Purpose: Adolescent handgun carrying is a behavioral marker for youth interpersonal conflicts and an intervention point for violence prevention. Our knowledge about the epidemiology of adolescent handgun carrying mainly pertains to urban settings. Evidence on the initiation age, cumulative prevalence, and longitudinal patterns of this behavior and on handgun-related norms and peer behavior among male and female rural adolescents is scant.
Methods: We used data from the control arm of the Community Youth Development Study, a community-randomized controlled trial of the Communities That Care prevention system. Annually, 1,039 males and 963 females were surveyed from Grade 6 (2005) to age 19 years (2012) in 12 rural towns across seven U.S. states.

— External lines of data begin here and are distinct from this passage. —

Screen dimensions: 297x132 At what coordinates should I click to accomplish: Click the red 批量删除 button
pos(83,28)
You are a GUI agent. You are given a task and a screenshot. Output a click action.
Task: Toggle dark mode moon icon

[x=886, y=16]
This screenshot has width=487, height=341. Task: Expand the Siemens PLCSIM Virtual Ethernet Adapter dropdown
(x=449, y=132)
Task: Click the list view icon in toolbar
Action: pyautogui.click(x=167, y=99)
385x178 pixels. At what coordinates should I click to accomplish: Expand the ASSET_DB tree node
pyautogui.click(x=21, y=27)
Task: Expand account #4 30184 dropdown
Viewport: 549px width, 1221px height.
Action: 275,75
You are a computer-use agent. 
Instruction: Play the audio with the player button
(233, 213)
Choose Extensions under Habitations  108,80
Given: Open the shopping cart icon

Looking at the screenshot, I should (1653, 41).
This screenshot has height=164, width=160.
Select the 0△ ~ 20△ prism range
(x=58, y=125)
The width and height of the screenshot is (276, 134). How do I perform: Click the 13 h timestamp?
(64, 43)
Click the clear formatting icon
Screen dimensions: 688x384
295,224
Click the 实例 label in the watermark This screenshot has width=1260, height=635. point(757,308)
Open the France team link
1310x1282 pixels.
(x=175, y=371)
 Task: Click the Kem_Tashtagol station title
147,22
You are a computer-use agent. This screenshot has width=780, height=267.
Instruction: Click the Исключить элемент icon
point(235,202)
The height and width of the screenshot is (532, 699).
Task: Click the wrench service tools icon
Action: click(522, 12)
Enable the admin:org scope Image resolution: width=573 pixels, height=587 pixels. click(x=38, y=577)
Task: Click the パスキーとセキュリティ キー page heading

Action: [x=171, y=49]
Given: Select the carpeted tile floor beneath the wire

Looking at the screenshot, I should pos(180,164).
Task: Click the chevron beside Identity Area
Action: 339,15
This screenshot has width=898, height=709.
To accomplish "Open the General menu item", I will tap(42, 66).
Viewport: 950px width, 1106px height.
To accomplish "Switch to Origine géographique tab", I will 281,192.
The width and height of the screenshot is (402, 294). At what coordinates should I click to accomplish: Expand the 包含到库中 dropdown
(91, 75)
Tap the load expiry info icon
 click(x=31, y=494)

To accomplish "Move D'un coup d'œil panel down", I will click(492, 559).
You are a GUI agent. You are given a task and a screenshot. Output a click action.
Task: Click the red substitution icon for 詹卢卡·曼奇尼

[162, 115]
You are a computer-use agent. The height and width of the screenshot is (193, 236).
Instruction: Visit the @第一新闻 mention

Results: In Grade 6, 11.5% of males and 2.8% of females reported past-year handgun carrying. Between Grade 6 and age 19 years, 33.7% of males and 9.6% of females reported handgun carrying at least once. Among participants who ever reported handgun carrying, 34.0% of males and 29.3% of females did so for the first time in Grade 6. Among participants who ever reported handgun carrying, 54.6% of males and 71.7% of females did so only one time over the seven study assessments. Greater proportions of participants who reported handgun carrying than those who did not do so endorsed prohandgun norms and had a peer who carried among both males (Grade 10: prevalence difference = 57%; 95% CI: 46%-67%) and females (Grade 10: prevalence difference = 45%; 95% CI: 12%-78%).
Conclusions: Rural adolescent handgun carrying is not uncommon and warrants etiologic research for developing culturally appropriate and setting-specific prevention programs.
Keywords: Adolescent; Female; Firearms; Longitudinal studies; Rural population; Weapons.